Une petite piqure de rappel :
ce que tu appelles secondaire en bouteille est une fermentation tertiaire :
tu as la joie d'expérimenter la triple fermentation !
- la primaire est la période la plus active, juste après ensemencement du moût refroidi : dégagement de mousse et de gaz. durée de qq jours à une semaine, la gravité descend modérément... température : autour de 20°C selon les levures
- la secondaire est plus calme, la mousse retombe, (retirer les amers, ces taches brunatres sur la mousse avant que ca retombe, permet d'atténuer l'acreté qu'elle provoque dans la bière), le dégagement de gaz s'atténue, la gravité tombe jusqu'autour de 1010 selon la bière, et finit par se stabiliser, c'est alors le signe de passer à l'embouteillage pour la tertiaire.
température de secondaire : généralement autour de 15°C pour les bières de fermentation haute, variable selon les bières...
- la tertiaire : on rajoute un peu de sucre après soutirage, on remue gentiement (même si on a plus trop de risques d'infection à ce moment là, il vaut mieux être prudent), on embouteille et on ferme. durée : 3 bonnes semaines environ. température : 15°C c pas mal, 20°C pendant 1 ou 2 jours aideront les levures à repartir sur le sucre ajouté.
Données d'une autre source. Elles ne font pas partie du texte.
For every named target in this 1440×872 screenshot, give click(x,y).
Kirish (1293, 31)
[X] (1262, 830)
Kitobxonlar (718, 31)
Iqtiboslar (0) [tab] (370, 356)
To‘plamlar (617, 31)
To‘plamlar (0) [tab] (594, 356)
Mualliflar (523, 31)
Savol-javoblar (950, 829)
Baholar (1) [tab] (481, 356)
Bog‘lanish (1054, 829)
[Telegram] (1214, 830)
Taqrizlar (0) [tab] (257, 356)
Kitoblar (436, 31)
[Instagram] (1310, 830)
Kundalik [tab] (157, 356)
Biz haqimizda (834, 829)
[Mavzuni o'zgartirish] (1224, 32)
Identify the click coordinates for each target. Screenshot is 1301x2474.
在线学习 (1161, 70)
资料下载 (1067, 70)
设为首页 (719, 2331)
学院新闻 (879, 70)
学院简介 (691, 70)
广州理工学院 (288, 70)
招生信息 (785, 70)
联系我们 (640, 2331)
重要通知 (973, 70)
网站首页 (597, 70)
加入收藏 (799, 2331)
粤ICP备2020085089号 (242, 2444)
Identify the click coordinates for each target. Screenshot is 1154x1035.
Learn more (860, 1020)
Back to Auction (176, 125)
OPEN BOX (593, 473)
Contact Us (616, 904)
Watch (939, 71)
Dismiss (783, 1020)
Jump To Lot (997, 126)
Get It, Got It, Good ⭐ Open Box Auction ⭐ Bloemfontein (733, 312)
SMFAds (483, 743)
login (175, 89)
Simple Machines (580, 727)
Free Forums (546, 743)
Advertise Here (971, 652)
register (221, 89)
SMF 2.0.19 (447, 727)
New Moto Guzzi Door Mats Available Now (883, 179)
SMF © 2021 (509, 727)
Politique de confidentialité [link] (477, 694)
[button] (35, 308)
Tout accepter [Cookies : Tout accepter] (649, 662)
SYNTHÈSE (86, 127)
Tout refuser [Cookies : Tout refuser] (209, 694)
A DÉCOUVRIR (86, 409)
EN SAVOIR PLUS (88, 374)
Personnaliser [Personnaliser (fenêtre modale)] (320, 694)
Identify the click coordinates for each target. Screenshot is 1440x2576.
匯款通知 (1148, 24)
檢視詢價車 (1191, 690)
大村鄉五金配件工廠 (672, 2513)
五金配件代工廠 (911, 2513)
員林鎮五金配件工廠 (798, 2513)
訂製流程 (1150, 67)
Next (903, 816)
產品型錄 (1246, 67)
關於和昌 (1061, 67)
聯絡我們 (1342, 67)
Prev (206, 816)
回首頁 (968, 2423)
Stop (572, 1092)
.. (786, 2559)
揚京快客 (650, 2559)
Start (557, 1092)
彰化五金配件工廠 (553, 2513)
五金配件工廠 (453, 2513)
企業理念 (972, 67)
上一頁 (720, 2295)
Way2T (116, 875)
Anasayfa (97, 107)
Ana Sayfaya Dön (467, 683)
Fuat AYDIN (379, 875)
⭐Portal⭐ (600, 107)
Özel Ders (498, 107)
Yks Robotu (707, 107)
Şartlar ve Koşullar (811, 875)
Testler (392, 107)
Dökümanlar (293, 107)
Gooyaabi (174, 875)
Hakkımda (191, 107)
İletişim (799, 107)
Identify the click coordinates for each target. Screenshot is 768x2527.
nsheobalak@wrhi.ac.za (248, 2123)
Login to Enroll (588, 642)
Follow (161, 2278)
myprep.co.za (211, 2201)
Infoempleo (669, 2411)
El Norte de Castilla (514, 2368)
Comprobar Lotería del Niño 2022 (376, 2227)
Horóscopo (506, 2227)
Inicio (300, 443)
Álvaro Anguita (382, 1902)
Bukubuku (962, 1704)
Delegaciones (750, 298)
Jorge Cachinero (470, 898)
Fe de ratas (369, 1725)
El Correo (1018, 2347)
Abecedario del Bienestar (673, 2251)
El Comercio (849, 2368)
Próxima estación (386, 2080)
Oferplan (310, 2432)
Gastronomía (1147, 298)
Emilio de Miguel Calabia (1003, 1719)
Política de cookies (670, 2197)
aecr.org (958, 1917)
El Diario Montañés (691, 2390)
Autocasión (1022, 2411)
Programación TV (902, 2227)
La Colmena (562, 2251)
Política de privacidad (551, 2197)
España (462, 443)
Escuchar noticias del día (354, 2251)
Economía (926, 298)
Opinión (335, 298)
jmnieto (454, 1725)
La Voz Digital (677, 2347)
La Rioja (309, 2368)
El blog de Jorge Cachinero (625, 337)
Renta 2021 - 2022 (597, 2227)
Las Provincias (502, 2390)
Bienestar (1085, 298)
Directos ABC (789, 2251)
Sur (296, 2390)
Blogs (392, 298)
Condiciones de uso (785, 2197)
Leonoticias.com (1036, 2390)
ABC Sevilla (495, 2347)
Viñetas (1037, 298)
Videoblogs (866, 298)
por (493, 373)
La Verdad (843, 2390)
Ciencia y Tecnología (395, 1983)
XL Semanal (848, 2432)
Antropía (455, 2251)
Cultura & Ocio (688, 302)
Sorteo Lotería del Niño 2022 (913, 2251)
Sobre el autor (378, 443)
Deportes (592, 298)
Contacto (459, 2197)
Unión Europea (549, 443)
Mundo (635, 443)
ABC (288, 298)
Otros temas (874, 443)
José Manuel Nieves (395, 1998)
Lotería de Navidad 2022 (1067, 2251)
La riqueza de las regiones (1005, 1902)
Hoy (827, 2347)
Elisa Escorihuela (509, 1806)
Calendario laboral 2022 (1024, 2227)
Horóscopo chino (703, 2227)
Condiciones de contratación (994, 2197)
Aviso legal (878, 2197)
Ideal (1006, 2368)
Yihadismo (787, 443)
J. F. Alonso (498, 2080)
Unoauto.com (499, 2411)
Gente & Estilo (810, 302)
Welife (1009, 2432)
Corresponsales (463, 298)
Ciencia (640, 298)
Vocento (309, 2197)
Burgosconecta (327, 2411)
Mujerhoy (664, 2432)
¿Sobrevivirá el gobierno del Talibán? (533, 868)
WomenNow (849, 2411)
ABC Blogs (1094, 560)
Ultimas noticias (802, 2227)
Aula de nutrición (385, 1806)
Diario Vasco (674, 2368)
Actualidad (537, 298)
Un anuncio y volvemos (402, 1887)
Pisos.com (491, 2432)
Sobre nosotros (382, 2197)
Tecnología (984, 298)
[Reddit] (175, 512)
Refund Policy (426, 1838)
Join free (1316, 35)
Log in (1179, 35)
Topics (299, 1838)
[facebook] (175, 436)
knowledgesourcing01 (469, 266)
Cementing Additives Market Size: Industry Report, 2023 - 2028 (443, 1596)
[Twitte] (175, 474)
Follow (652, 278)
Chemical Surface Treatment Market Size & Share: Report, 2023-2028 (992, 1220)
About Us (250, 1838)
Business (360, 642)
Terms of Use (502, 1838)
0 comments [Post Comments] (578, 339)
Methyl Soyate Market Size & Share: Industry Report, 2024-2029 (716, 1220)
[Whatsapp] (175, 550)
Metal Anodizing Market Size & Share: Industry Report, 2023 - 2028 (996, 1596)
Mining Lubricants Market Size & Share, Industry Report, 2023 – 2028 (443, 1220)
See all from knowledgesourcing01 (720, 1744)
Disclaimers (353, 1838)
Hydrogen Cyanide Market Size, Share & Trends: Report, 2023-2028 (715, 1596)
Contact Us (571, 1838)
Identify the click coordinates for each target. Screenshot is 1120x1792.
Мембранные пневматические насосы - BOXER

- garde : souvent assimilée à la fermentation tertiaire, est en fait une période de maturation supplémentaire après cette dernière. on peut "garder" sa bière de qq semaines, à quelques mois, voire qq années... (ex: les gueuzes de Cantillon). Essayez de garder au moins qq bouteilles qq mois, l'évolution est incroyable. J'ai goûté ma première rousse/english special bitter pendant 1 an (enfin, une ou deux bouteilles seulement ont tenu jusque là

): un régal !
- rafraichissement : il est généralement conseillé de passer ses bouteilles au frigo qq jours à une semaine avant dégustation... celà permet de faire retomber un éventuel dépôt... en plus de la boire fraîche bien entendu !
voilà, si j'ai dit trop de bêtises, je compte sur vous pour les corriger.
"La bière est la preuve indéniable que Dieu nous aime et veut nous voir heureux."